To be done:
Can you copy the material below line for line, without changing anything?

[Material for locating text and elements]
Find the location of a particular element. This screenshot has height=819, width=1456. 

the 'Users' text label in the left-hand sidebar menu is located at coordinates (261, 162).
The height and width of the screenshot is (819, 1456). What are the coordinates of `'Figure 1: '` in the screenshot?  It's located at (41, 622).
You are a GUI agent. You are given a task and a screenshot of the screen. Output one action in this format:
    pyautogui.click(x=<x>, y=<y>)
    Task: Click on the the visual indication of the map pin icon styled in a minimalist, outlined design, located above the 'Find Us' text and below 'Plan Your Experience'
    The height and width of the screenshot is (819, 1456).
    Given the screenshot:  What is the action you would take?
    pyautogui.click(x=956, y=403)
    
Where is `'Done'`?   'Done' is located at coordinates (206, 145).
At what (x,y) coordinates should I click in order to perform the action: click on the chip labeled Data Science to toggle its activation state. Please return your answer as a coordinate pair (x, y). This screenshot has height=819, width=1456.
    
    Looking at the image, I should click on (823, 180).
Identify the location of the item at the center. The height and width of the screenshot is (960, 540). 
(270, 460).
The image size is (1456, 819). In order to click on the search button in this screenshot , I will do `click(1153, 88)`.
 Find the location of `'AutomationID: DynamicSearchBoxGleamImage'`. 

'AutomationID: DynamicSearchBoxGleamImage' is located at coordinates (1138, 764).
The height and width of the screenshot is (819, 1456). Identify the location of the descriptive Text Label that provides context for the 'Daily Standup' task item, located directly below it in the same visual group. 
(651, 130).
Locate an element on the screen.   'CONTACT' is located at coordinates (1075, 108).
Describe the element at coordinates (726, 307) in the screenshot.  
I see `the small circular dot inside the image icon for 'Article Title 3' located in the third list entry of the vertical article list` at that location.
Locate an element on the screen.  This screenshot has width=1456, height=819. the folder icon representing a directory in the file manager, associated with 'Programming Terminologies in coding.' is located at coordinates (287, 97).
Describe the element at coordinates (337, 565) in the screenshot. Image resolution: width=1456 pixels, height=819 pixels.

Answer for the task:
Find the location of a particular element. This screenshot has height=819, width=1456. 

the 'Users' text label in the left-hand sidebar menu is located at coordinates (261, 162).
The height and width of the screenshot is (819, 1456). What are the coordinates of `'Figure 1: '` in the screenshot?  It's located at (41, 622).
You are a GUI agent. You are given a task and a screenshot of the screen. Output one action in this format:
    pyautogui.click(x=<x>, y=<y>)
    Task: Click on the the visual indication of the map pin icon styled in a minimalist, outlined design, located above the 'Find Us' text and below 'Plan Your Experience'
    The height and width of the screenshot is (819, 1456).
    Given the screenshot:  What is the action you would take?
    pyautogui.click(x=956, y=403)
    
Where is `'Done'`?   'Done' is located at coordinates (206, 145).
At what (x,y) coordinates should I click in order to perform the action: click on the chip labeled Data Science to toggle its activation state. Please return your answer as a coordinate pair (x, y). This screenshot has height=819, width=1456.
    
    Looking at the image, I should click on (823, 180).
Identify the location of the item at the center. The height and width of the screenshot is (960, 540). 
(270, 460).
The image size is (1456, 819). In order to click on the search button in this screenshot , I will do `click(1153, 88)`.
 Find the location of `'AutomationID: DynamicSearchBoxGleamImage'`. 

'AutomationID: DynamicSearchBoxGleamImage' is located at coordinates (1138, 764).
The height and width of the screenshot is (819, 1456). Identify the location of the descriptive Text Label that provides context for the 'Daily Standup' task item, located directly below it in the same visual group. 
(651, 130).
Locate an element on the screen.   'CONTACT' is located at coordinates (1075, 108).
Describe the element at coordinates (726, 307) in the screenshot.  
I see `the small circular dot inside the image icon for 'Article Title 3' located in the third list entry of the vertical article list` at that location.
Locate an element on the screen.  This screenshot has width=1456, height=819. the folder icon representing a directory in the file manager, associated with 'Programming Terminologies in coding.' is located at coordinates (287, 97).
Describe the element at coordinates (337, 565) in the screenshot. Image resolution: width=1456 pixels, height=819 pixels.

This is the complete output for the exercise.